[Records to use Boundary: Start]
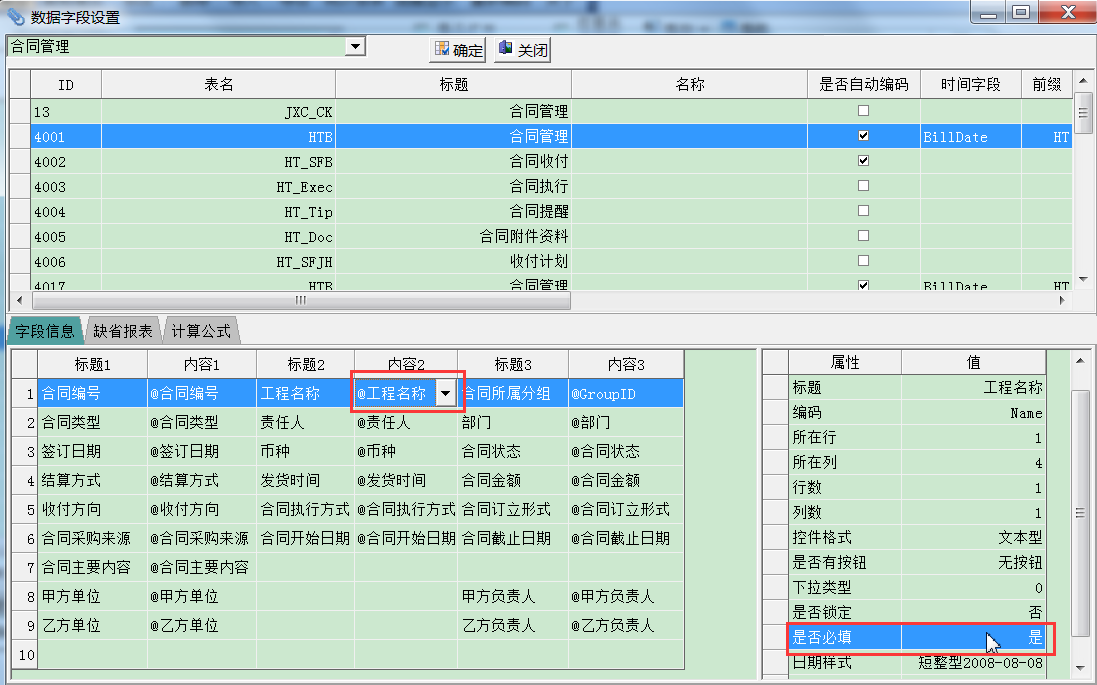
Task: Click the 确定 confirm button
Action: (x=458, y=50)
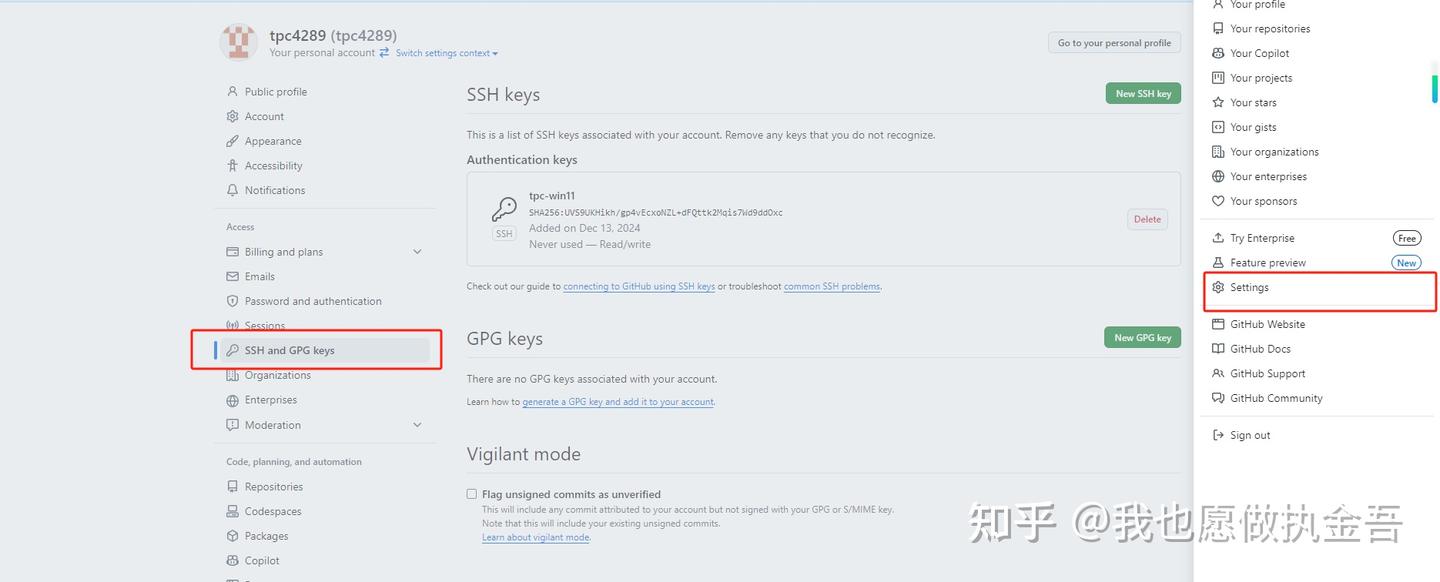Click the Go to your personal profile button
The width and height of the screenshot is (1440, 582).
(1113, 42)
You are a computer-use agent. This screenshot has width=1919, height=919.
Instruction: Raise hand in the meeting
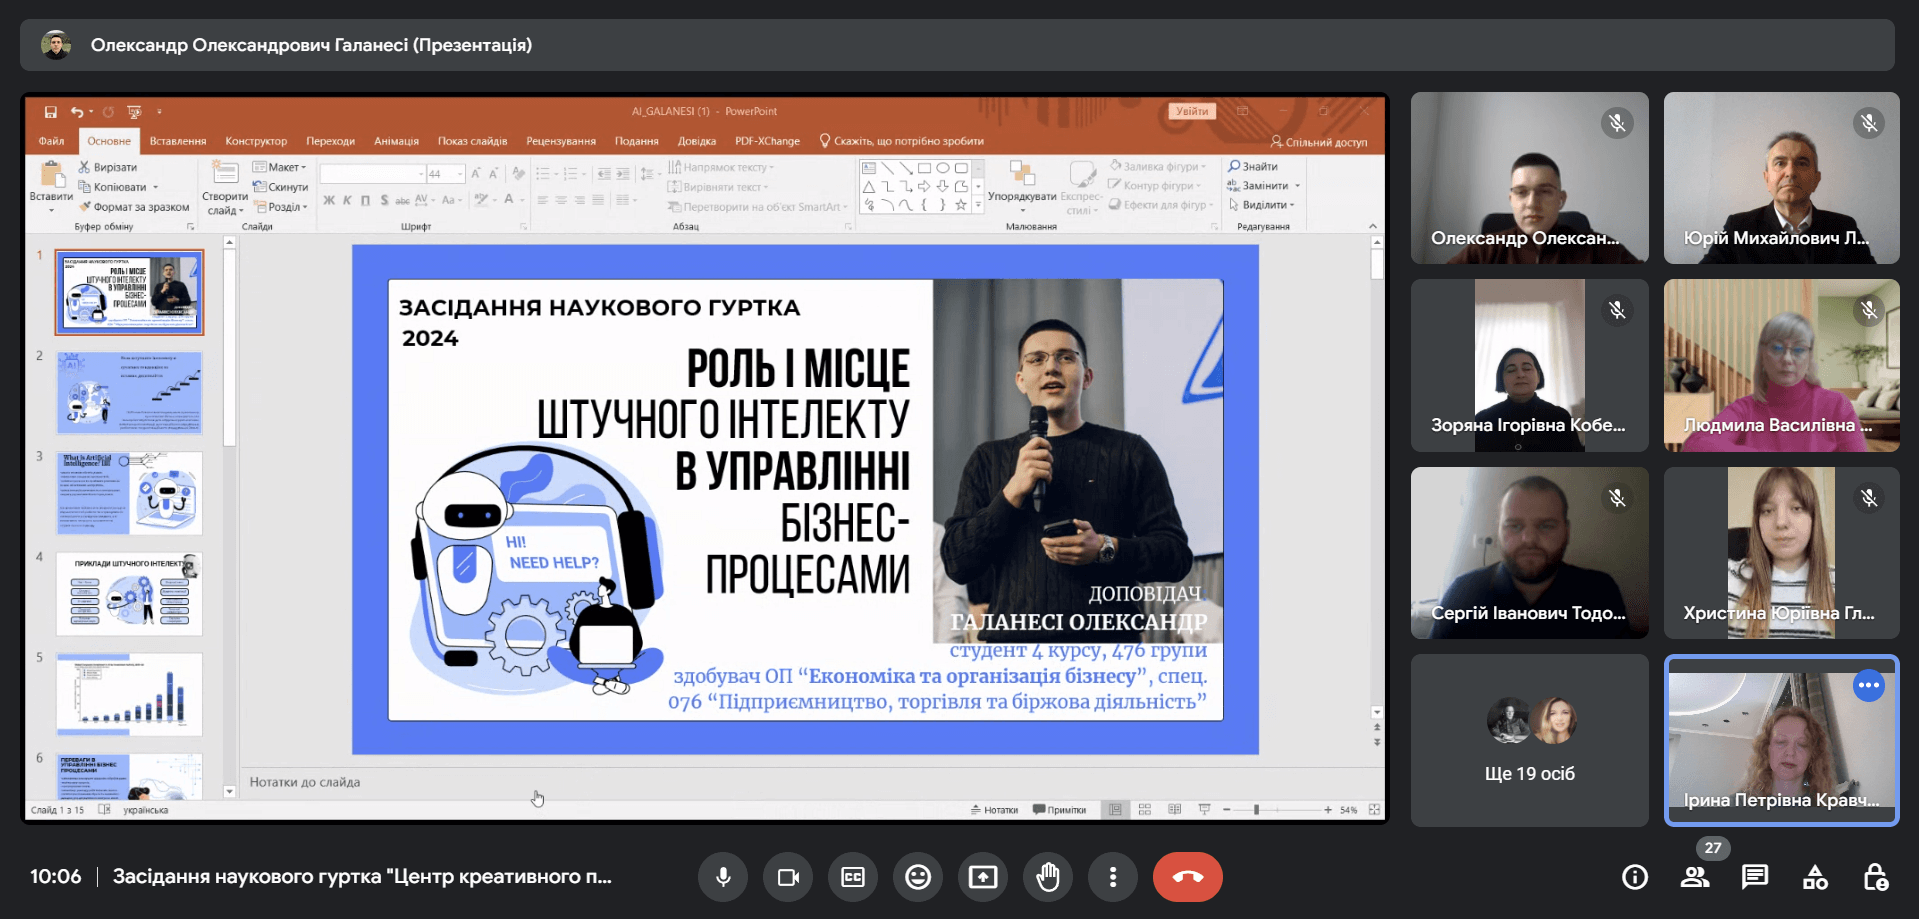coord(1048,877)
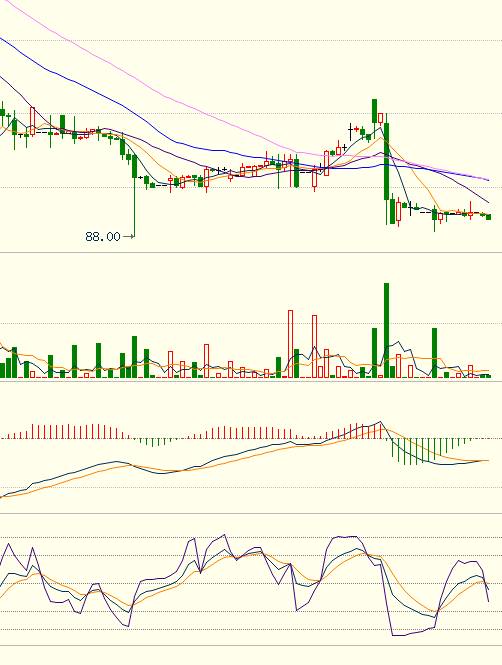Viewport: 502px width, 665px height.
Task: Click the deepest green MACD histogram bar
Action: [410, 452]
[Records to use Boundary: End]
Task brief:
What you need to retype is every line from the one that has "You are a computer-use" through the last line of the listing, both included, with the pictures left out.

Reply to the task:
You are a computer-use agent. This screenshot has width=1919, height=919.
Instruction: Raise hand in the meeting
coord(1048,877)
Viewport: 502px width, 665px height.
Task: Click the deepest green MACD histogram bar
Action: [410, 452]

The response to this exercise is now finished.